Excerpted records:
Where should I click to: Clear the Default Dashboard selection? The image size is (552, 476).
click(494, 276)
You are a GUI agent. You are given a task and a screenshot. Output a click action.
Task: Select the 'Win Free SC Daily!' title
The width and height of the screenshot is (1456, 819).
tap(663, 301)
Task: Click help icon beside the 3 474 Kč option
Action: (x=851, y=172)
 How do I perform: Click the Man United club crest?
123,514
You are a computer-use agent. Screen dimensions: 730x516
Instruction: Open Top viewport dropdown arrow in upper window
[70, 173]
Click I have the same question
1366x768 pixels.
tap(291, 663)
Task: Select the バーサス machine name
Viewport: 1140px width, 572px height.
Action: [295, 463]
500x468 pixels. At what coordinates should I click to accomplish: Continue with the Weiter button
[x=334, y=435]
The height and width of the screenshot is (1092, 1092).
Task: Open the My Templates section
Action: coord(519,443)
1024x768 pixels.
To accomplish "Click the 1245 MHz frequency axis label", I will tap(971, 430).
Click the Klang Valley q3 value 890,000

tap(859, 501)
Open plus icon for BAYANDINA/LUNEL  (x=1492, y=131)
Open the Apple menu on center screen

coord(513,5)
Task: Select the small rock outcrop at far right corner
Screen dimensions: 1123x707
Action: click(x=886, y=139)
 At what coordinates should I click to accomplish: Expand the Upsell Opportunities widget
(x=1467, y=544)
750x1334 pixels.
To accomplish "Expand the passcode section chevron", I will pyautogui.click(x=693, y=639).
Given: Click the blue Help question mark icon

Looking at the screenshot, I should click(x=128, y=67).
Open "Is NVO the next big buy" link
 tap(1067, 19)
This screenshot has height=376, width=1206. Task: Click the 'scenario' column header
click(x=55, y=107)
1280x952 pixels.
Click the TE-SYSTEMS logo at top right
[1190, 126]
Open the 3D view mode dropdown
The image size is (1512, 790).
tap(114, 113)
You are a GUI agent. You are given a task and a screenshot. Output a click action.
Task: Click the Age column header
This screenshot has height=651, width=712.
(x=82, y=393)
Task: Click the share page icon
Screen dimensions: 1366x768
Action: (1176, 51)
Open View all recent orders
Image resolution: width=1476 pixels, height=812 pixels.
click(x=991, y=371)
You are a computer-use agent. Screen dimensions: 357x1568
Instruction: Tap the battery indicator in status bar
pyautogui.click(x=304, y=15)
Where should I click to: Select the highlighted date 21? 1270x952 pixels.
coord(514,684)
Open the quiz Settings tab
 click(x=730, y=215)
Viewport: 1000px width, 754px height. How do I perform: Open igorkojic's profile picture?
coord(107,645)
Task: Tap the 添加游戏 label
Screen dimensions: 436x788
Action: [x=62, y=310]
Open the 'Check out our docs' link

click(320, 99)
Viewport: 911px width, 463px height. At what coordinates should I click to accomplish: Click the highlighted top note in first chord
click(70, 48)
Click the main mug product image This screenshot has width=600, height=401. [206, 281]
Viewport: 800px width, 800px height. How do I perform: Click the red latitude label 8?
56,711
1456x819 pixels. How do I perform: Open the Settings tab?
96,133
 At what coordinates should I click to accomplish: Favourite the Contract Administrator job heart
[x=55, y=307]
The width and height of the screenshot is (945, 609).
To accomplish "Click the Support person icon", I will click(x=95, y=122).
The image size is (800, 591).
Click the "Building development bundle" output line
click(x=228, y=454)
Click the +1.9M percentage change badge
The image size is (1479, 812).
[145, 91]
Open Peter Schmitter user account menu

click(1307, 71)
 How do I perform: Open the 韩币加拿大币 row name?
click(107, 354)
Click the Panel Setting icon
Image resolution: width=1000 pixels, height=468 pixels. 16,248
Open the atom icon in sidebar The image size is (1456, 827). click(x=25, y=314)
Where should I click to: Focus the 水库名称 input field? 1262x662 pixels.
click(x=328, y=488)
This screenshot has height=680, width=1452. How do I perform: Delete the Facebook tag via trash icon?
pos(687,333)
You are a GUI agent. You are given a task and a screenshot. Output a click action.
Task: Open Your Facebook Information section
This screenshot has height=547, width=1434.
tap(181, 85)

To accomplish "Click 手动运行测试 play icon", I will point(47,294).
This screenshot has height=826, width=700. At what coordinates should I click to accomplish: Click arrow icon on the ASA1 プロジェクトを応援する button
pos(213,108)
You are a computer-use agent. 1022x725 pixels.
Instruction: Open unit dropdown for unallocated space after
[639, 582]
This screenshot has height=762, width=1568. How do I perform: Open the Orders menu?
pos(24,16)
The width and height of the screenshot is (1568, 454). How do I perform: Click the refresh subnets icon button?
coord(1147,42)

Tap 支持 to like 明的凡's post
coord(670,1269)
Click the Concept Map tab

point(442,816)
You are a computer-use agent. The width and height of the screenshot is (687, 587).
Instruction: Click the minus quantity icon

What needs to be done: Please copy all of the material above word for word, keeping every line in its original order.

Output:
Where should I click to: Clear the Default Dashboard selection? The image size is (552, 476).
click(494, 276)
You are a GUI agent. You are given a task and a screenshot. Output a click action.
Task: Select the 'Win Free SC Daily!' title
The width and height of the screenshot is (1456, 819).
tap(663, 301)
Task: Click help icon beside the 3 474 Kč option
Action: (x=851, y=172)
 How do I perform: Click the Man United club crest?
123,514
You are a computer-use agent. Screen dimensions: 730x516
Instruction: Open Top viewport dropdown arrow in upper window
[70, 173]
Click I have the same question
1366x768 pixels.
tap(291, 663)
Task: Select the バーサス machine name
Viewport: 1140px width, 572px height.
Action: [295, 463]
500x468 pixels. At what coordinates should I click to accomplish: Continue with the Weiter button
[x=334, y=435]
The height and width of the screenshot is (1092, 1092).
Task: Open the My Templates section
Action: coord(519,443)
1024x768 pixels.
To accomplish "Click the 1245 MHz frequency axis label", I will tap(971, 430).
Click the Klang Valley q3 value 890,000

tap(859, 501)
Open plus icon for BAYANDINA/LUNEL  (x=1492, y=131)
Open the Apple menu on center screen

coord(513,5)
Task: Select the small rock outcrop at far right corner
Screen dimensions: 1123x707
Action: click(x=886, y=139)
 At what coordinates should I click to accomplish: Expand the Upsell Opportunities widget
(x=1467, y=544)
750x1334 pixels.
To accomplish "Expand the passcode section chevron", I will pyautogui.click(x=693, y=639).
Given: Click the blue Help question mark icon

Looking at the screenshot, I should click(x=128, y=67).
Open "Is NVO the next big buy" link
 tap(1067, 19)
This screenshot has height=376, width=1206. Task: Click the 'scenario' column header
click(x=55, y=107)
1280x952 pixels.
Click the TE-SYSTEMS logo at top right
[1190, 126]
Open the 3D view mode dropdown
The image size is (1512, 790).
tap(114, 113)
You are a GUI agent. You are given a task and a screenshot. Output a click action.
Task: Click the Age column header
This screenshot has height=651, width=712.
(x=82, y=393)
Task: Click the share page icon
Screen dimensions: 1366x768
Action: (1176, 51)
Open View all recent orders
Image resolution: width=1476 pixels, height=812 pixels.
click(x=991, y=371)
You are a computer-use agent. Screen dimensions: 357x1568
Instruction: Tap the battery indicator in status bar
pyautogui.click(x=304, y=15)
Where should I click to: Select the highlighted date 21? 1270x952 pixels.
coord(514,684)
Open the quiz Settings tab
 click(x=730, y=215)
Viewport: 1000px width, 754px height. How do I perform: Open igorkojic's profile picture?
coord(107,645)
Task: Tap the 添加游戏 label
Screen dimensions: 436x788
Action: [x=62, y=310]
Open the 'Check out our docs' link

click(320, 99)
Viewport: 911px width, 463px height. At what coordinates should I click to accomplish: Click the highlighted top note in first chord
click(70, 48)
Click the main mug product image This screenshot has width=600, height=401. [206, 281]
Viewport: 800px width, 800px height. How do I perform: Click the red latitude label 8?
56,711
1456x819 pixels. How do I perform: Open the Settings tab?
96,133
 At what coordinates should I click to accomplish: Favourite the Contract Administrator job heart
[x=55, y=307]
The width and height of the screenshot is (945, 609).
To accomplish "Click the Support person icon", I will click(x=95, y=122).
The image size is (800, 591).
Click the "Building development bundle" output line
click(x=228, y=454)
Click the +1.9M percentage change badge
The image size is (1479, 812).
[145, 91]
Open Peter Schmitter user account menu

click(1307, 71)
 How do I perform: Open the 韩币加拿大币 row name?
click(107, 354)
Click the Panel Setting icon
Image resolution: width=1000 pixels, height=468 pixels. 16,248
Open the atom icon in sidebar The image size is (1456, 827). click(x=25, y=314)
Where should I click to: Focus the 水库名称 input field? 1262x662 pixels.
click(x=328, y=488)
This screenshot has height=680, width=1452. How do I perform: Delete the Facebook tag via trash icon?
pos(687,333)
You are a GUI agent. You are given a task and a screenshot. Output a click action.
Task: Open Your Facebook Information section
This screenshot has height=547, width=1434.
tap(181, 85)

To accomplish "Click 手动运行测试 play icon", I will point(47,294).
This screenshot has height=826, width=700. At what coordinates should I click to accomplish: Click arrow icon on the ASA1 プロジェクトを応援する button
pos(213,108)
You are a computer-use agent. 1022x725 pixels.
Instruction: Open unit dropdown for unallocated space after
[639, 582]
This screenshot has height=762, width=1568. How do I perform: Open the Orders menu?
pos(24,16)
The width and height of the screenshot is (1568, 454). How do I perform: Click the refresh subnets icon button?
coord(1147,42)

Tap 支持 to like 明的凡's post
coord(670,1269)
Click the Concept Map tab

point(442,816)
You are a computer-use agent. The width and height of the screenshot is (687, 587).
Instruction: Click the minus quantity icon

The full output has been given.